Creating a new scaling policy

To create a new scaling policy:

  1. From the left-hand menu in the Cast AI Console, navigate to Workload autoscaler, then Scaling policies, and click Create scaling policy.
  2. Set your desired settings by referring to the section above.
  3. Choose workloads from the list to associate with this policy.
  4. Save the configuration.

Duplicating a System Policy

If you want to use a System Policy as a starting point but need to customize it:

  1. Navigate to Workload autoscaler > Scaling policies.
  2. Select the System Policy you wish to duplicate.
  3. Click the Duplicate policy option.
  4. The system creates a fully editable copy with all the original settings.
  5. Modify any settings as needed.
  6. Save your customized policy.

Applying scaling policies

Once you have all the required scaling policies, you can switch the policies for your workloads. You can do that in batches or for individual workloads:

  1. Batch application:

    • Select multiple workloads in the table.
    • Click "Assign the policy."
    • Choose the policy you want to use.
    • Save your changes.
  2. Individual application:

    • Open the workload drawer for a specific workload.
    • Choose a new policy in the drop-down list.
    • Save the changes.

When a policy changes, the new configuration settings will impact future recommendations. The latest data will show updated values on workload recommendation graphs.

Scaling policy behavior

If the configured scaling policy is suitable for your workloads, you can enable scaling in two ways:

  1. Globally via the scaling policy itself: Enable "Automatically Optimize Workloads." This will enable scaling only for workloads with enough data. Workloads that aren't ready will be checked later and enabled once the platform has enough data. When this setting is enabled on the default scaling policy, every new workload created in the cluster will be scaled automatically once sufficient data is available.
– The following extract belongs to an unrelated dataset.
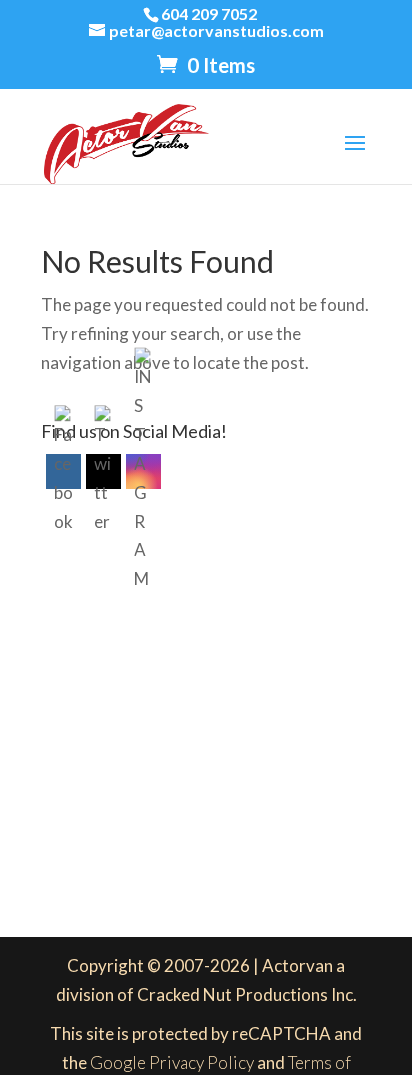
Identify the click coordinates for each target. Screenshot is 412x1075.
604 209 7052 (209, 13)
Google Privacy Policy (172, 1062)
  2. Directly from the workload: Once enabled, autoscaling will start immediately (depending on the autoscaler mode chosen at the policy level).

By effectively using scaling policies, you can streamline workload management and ensure consistent optimization across your cluster. The new System Policies provide an excellent starting point for most common scenarios, while the ability to duplicate and customize these policies offers the flexibility needed for specific requirements.